This sub-title is borrowed from the authors that made it famous, Tom DeMarco and Timothy Lister, in their still classic book entitled Peopleware: Productive Projects and Teams. There is not a better description anywhere of the basics required for a healthy software office environment. This book has become the Bible of workspace design for some of the world’s leading commercial software providers.
Suppose that in addition to your present duties, you were made responsible for space and services for your people. You would have to decide on the kind of workplace for each person, and the amount of space and expense to be allocated. How would you go about it? You’d probably want to study the ways in which people use their space, the amount of table space required, and the numbers of hours in a day spent working alone, working with one other person, and so forth. You’d also study the impact of noise on people’s effectiveness.

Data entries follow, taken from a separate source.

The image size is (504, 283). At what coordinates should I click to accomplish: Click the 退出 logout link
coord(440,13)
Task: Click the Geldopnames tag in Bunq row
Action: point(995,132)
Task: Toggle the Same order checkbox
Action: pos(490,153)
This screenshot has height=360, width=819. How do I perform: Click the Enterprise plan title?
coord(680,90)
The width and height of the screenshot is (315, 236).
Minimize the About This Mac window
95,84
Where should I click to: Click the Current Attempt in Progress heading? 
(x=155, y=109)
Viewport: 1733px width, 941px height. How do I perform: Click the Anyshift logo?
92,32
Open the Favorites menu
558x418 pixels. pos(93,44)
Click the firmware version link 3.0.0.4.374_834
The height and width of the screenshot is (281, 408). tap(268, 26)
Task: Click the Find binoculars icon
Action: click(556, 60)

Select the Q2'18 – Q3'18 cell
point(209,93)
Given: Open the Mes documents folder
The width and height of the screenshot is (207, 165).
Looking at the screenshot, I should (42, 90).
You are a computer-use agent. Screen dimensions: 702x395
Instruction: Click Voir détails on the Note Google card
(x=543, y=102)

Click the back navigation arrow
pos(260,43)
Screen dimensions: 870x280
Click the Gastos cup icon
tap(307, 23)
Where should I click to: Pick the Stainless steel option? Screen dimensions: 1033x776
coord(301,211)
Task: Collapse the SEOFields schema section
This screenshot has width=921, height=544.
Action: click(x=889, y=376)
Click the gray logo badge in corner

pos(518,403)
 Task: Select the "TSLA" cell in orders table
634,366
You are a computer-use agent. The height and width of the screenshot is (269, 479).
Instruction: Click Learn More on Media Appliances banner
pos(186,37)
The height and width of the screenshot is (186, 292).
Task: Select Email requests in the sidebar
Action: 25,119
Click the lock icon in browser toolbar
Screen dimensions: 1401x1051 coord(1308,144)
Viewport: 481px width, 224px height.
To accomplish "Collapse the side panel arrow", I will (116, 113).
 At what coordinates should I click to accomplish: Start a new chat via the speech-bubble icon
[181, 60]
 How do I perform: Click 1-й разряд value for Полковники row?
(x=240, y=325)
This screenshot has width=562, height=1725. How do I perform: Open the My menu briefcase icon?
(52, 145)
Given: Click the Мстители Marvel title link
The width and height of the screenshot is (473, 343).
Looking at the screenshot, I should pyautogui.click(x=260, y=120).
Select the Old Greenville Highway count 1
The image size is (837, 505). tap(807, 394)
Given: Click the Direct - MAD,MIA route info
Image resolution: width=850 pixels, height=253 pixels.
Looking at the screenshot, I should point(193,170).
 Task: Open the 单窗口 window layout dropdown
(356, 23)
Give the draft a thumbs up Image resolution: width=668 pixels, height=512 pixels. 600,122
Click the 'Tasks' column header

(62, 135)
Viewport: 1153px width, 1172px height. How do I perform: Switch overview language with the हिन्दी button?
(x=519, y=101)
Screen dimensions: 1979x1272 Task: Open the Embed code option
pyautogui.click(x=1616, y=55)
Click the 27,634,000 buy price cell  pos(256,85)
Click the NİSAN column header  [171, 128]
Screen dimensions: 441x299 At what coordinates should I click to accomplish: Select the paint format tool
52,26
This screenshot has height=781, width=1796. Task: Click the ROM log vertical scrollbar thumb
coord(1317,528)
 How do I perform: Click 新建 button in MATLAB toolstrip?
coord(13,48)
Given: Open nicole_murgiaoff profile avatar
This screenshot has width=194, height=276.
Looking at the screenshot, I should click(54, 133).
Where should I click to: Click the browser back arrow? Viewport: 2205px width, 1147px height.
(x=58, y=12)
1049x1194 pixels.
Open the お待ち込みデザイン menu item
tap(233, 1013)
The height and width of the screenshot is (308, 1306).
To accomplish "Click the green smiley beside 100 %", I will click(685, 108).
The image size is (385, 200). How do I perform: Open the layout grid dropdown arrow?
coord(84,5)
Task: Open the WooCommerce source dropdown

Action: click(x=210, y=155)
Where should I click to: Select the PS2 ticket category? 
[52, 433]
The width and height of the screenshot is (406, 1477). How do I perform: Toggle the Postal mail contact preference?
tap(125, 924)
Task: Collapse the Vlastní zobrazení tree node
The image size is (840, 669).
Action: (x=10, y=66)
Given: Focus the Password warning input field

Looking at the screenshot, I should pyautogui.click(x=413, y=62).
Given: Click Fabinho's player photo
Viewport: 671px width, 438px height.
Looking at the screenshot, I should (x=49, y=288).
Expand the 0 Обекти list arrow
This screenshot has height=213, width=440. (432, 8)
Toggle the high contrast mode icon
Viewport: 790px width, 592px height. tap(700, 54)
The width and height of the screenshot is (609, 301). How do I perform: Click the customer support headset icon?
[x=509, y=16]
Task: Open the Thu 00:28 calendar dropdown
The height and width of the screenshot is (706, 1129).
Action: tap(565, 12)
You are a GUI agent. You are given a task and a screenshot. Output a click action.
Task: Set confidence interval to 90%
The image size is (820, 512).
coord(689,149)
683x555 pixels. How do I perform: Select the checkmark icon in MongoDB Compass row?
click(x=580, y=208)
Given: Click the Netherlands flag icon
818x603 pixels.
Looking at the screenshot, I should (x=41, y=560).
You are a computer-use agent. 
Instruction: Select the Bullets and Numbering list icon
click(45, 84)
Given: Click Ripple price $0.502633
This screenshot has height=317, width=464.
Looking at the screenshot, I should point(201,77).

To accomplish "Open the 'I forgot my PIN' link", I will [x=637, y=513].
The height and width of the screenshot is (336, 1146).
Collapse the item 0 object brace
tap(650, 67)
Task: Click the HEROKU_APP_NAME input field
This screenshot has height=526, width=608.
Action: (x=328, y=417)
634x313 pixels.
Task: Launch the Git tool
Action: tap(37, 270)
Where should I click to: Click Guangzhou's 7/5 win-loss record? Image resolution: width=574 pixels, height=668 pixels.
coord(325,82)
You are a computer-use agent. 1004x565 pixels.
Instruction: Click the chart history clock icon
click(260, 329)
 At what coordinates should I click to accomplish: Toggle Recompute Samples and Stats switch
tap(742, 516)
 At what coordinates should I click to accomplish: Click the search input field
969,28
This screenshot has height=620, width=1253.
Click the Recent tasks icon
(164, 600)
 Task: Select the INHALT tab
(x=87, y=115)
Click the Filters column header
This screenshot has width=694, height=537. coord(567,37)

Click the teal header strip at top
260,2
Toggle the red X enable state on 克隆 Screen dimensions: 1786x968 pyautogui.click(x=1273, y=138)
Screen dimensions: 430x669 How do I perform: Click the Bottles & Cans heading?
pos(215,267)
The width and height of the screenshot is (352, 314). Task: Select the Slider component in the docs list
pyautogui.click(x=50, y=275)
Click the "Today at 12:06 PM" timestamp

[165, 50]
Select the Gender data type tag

After all, your folks are intellect workers—they need to have their brains in gear to do their work, and noise does affect their ability to concentrate.
Not only do DeMarco and Lister get at the essence of the problem, they provide solutions backed up by hard research data. Despite the fact that this book was first published circa 1987, I continue to be astounded by how little progress corporate America has made toward providing healthy workspaces.
You cannot create an information age company with an industrial age mind.
If you have been tasked with workspace design, rush out and get a copy of this book for all stakeholders participating in the decision making process.